Stored data entries:

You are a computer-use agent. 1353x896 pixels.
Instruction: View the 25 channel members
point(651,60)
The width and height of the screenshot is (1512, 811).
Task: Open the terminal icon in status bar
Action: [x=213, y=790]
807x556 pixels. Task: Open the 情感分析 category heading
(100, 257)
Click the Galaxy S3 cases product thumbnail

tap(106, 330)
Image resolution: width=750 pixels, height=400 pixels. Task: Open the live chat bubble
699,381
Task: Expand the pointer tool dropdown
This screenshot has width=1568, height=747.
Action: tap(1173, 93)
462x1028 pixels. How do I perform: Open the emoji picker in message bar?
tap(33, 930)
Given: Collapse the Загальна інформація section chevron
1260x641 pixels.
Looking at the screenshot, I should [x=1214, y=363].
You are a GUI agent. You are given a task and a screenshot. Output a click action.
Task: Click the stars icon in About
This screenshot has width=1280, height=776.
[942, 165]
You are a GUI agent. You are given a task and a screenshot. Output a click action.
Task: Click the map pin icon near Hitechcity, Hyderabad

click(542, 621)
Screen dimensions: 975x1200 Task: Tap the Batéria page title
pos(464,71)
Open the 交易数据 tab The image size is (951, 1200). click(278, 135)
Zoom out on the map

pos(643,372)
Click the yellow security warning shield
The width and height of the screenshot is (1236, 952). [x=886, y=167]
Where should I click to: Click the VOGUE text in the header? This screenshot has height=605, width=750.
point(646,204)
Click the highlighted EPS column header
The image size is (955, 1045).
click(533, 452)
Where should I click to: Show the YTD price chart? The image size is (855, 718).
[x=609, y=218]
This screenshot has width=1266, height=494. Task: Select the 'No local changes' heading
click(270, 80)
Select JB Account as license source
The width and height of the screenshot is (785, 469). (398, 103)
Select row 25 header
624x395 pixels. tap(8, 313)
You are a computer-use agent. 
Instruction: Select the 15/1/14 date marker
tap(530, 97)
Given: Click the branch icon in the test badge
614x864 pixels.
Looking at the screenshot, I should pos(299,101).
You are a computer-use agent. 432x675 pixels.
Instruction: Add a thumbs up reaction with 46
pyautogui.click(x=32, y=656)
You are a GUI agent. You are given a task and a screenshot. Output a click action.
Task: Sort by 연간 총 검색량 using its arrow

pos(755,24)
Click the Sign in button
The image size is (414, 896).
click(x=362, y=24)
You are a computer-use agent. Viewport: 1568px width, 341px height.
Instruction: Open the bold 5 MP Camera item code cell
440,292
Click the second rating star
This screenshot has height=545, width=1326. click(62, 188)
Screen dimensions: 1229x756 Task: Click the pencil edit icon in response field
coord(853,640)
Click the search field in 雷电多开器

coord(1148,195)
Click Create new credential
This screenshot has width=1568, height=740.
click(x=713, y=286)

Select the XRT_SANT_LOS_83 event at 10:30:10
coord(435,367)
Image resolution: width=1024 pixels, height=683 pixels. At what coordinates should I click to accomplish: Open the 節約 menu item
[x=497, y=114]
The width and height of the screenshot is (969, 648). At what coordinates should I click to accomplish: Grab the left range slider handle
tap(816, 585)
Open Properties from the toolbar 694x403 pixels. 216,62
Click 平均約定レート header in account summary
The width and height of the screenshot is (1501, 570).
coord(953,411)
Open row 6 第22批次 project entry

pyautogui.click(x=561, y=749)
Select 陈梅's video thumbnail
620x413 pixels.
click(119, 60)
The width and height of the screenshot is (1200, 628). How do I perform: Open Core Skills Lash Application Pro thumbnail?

**What is expected:** Only output the lines from the one with "Select 陈梅's video thumbnail" through the end of the entries above, exactly as they are.

**Task output:**
Select 陈梅's video thumbnail
620x413 pixels.
click(119, 60)
The width and height of the screenshot is (1200, 628). How do I perform: Open Core Skills Lash Application Pro thumbnail?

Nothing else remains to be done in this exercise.